Women's History: The Lavender Menace
I remember being very surprised when I first learned about the role of the lesbian activist group Lavender Menace in shaping 1970s feminism. In the early 1970s, the mainstream feminist movement was not accepting of lesbians. Betty Friedan, author of The Feminine Mystique and president of the National Organization for Women, famously referred to lesbians as “lavender menace” to the women’s movement, because she felt that stereotypes of lesbians as masculine and widespread bias against lesbians would make it more difficult for the primarily white heterosexual middle-class women in the women’s movement to create political change if they were associated too closely with lesbian activism. Thus, NOW worked to distance itself from lesbian issues, not allowing an early lesbian rights organization, the Daughters of Bilitis, to be a sponsor for NOW’s First Congress to Unite Women in 1969.
When NOW prepared to hold a Second Congress to Unite Women, little had changed in terms of lesbian representation within the women’s movement—there was not a single woman who was openly lesbian on the conference program. A group of lesbians decided to come together to raise awareness of lesbian issues and protest the exclusion of lesbians from the movement. They decided to reclaim Friedan’s words and call themselves the Lesbian Menace.
The action they planned for the conference was known as a “zap.” They planned to interrupt the conference and nonviolently raise awareness of lesbian issues. To prepare, they checked out the building beforehand, printed up lavender “Lavender Menace” t-shirts, and wrote a manifesto for distribution, titled “The Woman-Identified Woman.” (Well worth a read.) As far as the events of the day, I’ll refer to Karla Jay’s account, published in her book Tales of the Lavender Menace: A Memoir of Liberation (also worth a read):
"The Second Congress to Unite Women got under way on May 1 at 7:00 PM at Intermediate School 70 on West Seventeenth Street in Manhattan. About three hundred women filed into the school auditorium. Just as the first speaker came to the microphone, Jesse Falstein, a GLF member, and Michaela [Griffo] switched off the lights and pulled the plug on the mike. (They had cased the place the previous day, and knew exactly where the switches were and how to work them.) I was planted in the middle of the audience, and I could hear my coconspirators running down both aisles. Some were laughing, while others were emitting rebel yells. When Michaela and Jesse flipped the lights back on, both aisles were lined with seventeen lesbians wearing their Lavender Menace T-shirts and holding the placards we had made. Some invited the audience to join them. I stood up and yelled, "Yes, yes, sisters! I'm tired of being in the closet because of the women's movement." Much to the horror of the audience, I unbuttoned the long-sleeved red blouse I was wearing and ripped it off. Underneath, I was wearing a Lavender Menace T-shirt. There were hoots of laughter as I joined the others in the aisles. Then Rita [Mae Brown] yelled to members of the audience, "Who wants to join us?"

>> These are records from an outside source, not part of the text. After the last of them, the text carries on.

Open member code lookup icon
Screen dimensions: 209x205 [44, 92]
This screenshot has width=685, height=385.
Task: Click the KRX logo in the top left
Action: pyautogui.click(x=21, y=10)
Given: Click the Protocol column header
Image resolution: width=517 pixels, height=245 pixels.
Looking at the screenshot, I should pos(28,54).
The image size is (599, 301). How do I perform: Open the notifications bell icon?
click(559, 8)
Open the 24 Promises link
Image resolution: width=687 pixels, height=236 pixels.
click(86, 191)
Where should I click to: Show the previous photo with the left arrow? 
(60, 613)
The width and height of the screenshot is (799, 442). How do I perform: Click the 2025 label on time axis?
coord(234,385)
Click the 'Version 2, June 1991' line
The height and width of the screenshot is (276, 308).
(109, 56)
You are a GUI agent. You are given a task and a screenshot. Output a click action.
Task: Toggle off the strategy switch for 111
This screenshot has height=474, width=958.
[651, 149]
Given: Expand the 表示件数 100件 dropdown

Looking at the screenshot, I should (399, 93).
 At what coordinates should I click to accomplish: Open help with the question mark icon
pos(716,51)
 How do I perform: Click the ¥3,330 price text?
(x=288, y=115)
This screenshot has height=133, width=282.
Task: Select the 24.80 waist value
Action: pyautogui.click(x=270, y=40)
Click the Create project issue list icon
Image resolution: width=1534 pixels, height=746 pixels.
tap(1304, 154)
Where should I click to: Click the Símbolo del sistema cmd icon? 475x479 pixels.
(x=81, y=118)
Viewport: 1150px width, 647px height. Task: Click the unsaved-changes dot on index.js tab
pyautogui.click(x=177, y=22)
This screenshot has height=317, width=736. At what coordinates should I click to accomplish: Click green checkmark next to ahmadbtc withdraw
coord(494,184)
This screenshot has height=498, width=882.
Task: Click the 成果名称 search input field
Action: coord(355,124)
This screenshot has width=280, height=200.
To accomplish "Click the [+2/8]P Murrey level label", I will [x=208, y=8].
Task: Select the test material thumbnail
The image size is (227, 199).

"I do, I do," several replied.
Then Rita also pulled off her Lavender Menace T-shirt. Again, there were gasps, but underneath she had on another one. More laughter. The audience was on our side."
After this grand entrance, the Lavender Menaces took the stage, and there was a speak-out on lesbians and the feminist movement. Though some members of the planning committee tried to return to the original program, they were ultimately unsuccessful. Several of the Lavender Menaces were invited to run workshops the following day on lesbian issues, and some women who had attended the conference, of all sexual orientations, attended an all-women’s dance hosted by a lesbian group that evening.
Feminists both in the Lavender Menace and in NOW have later called this event absolutely pivotal in changing the relationship between lesbians and the feminist movement. The action strongly demonstrated that lesbians were an important part of the women’s movement, and would no longer consent to having their issues ignored or pushed to the side in order to accommodate biases of some of the women in the movement or to make the feminist movement appear less threatening to people in the mainstream, and the message of those who spoke that day were heard.
The following year, at its 1971 national conference, the NOW delegates adopted a resolution recognizing lesbianism and lesbian rights as “a legitimate concern for feminism.” For me, today, it is hard to imagine what the feminist movement might look like had the Lavender Menaces not stepped up and insisted that lesbians be able to participate fully and openly in women’s liberation. Where would feminism be without the participation of so many strong and talented lesbians and queer women? What would feminism and feminist theory be like without support for women of all sexual orientations? The fact that the idea of feminism without lesbians’ and queer women’s participation appears so foreign to me is, I think, a good sign, in that it shows how far we as a movement have come in overcoming this misunderstanding and discrimination in the early days of the women’s movement.
For Women’s History Month, I think it is not only important to celebrate the victories that women have made in overcoming sexism, but to talk about the ways in which we have been able to overcome discrimination within our own movement. I think that stories like that of the Lesbian Menace need to continue to be told in order to remind ourselves that, while we may not ever be perfect as a movement, we can continue to work, often with great success, toward even greater solidarity and understanding within the feminist movement.